● **Problem statement**: Print, exactly and completely, every entry in the data.

● **Input data**:
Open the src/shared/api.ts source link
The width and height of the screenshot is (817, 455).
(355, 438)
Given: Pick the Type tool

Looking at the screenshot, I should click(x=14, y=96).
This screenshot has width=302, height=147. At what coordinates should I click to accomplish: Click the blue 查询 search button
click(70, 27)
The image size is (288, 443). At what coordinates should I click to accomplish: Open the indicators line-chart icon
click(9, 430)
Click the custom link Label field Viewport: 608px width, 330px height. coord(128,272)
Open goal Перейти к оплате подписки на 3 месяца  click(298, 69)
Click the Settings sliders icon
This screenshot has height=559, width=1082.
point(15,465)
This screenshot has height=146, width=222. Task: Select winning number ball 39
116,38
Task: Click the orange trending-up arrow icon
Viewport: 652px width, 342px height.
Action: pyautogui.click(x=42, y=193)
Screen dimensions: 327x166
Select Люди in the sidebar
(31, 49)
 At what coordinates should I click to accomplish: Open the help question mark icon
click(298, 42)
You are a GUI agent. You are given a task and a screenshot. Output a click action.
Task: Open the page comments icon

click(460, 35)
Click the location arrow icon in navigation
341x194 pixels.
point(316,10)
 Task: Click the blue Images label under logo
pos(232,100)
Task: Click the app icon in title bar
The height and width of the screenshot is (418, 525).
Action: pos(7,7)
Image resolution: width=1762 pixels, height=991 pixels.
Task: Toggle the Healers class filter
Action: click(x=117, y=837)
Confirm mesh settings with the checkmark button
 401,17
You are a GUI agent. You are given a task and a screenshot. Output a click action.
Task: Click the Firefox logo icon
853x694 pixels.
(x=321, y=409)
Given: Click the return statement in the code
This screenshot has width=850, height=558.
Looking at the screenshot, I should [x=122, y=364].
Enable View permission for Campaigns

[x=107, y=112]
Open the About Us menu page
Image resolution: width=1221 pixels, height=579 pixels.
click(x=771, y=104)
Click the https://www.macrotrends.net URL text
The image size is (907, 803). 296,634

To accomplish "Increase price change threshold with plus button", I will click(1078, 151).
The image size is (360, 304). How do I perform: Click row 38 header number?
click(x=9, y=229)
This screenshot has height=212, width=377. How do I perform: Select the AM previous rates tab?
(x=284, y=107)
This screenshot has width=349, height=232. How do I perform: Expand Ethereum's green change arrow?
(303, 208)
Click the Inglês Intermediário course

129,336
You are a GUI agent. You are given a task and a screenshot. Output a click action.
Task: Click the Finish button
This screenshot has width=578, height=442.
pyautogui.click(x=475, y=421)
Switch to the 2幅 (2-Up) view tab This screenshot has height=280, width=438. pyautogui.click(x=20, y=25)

● **Result of the task**:
Open the src/shared/api.ts source link
The width and height of the screenshot is (817, 455).
(355, 438)
Given: Pick the Type tool

Looking at the screenshot, I should click(x=14, y=96).
This screenshot has width=302, height=147. At what coordinates should I click to accomplish: Click the blue 查询 search button
click(70, 27)
The image size is (288, 443). At what coordinates should I click to accomplish: Open the indicators line-chart icon
click(9, 430)
Click the custom link Label field Viewport: 608px width, 330px height. coord(128,272)
Open goal Перейти к оплате подписки на 3 месяца  click(298, 69)
Click the Settings sliders icon
This screenshot has height=559, width=1082.
point(15,465)
This screenshot has height=146, width=222. Task: Select winning number ball 39
116,38
Task: Click the orange trending-up arrow icon
Viewport: 652px width, 342px height.
Action: pyautogui.click(x=42, y=193)
Screen dimensions: 327x166
Select Люди in the sidebar
(31, 49)
 At what coordinates should I click to accomplish: Open the help question mark icon
click(298, 42)
You are a GUI agent. You are given a task and a screenshot. Output a click action.
Task: Open the page comments icon

click(460, 35)
Click the location arrow icon in navigation
341x194 pixels.
point(316,10)
 Task: Click the blue Images label under logo
pos(232,100)
Task: Click the app icon in title bar
The height and width of the screenshot is (418, 525).
Action: pos(7,7)
Image resolution: width=1762 pixels, height=991 pixels.
Task: Toggle the Healers class filter
Action: click(x=117, y=837)
Confirm mesh settings with the checkmark button
 401,17
You are a GUI agent. You are given a task and a screenshot. Output a click action.
Task: Click the Firefox logo icon
853x694 pixels.
(x=321, y=409)
Given: Click the return statement in the code
This screenshot has width=850, height=558.
Looking at the screenshot, I should [x=122, y=364].
Enable View permission for Campaigns

[x=107, y=112]
Open the About Us menu page
Image resolution: width=1221 pixels, height=579 pixels.
click(x=771, y=104)
Click the https://www.macrotrends.net URL text
The image size is (907, 803). 296,634

To accomplish "Increase price change threshold with plus button", I will click(1078, 151).
The image size is (360, 304). How do I perform: Click row 38 header number?
click(x=9, y=229)
This screenshot has height=212, width=377. How do I perform: Select the AM previous rates tab?
(x=284, y=107)
This screenshot has width=349, height=232. How do I perform: Expand Ethereum's green change arrow?
(303, 208)
Click the Inglês Intermediário course

129,336
You are a GUI agent. You are given a task and a screenshot. Output a click action.
Task: Click the Finish button
This screenshot has width=578, height=442.
pyautogui.click(x=475, y=421)
Switch to the 2幅 (2-Up) view tab This screenshot has height=280, width=438. pyautogui.click(x=20, y=25)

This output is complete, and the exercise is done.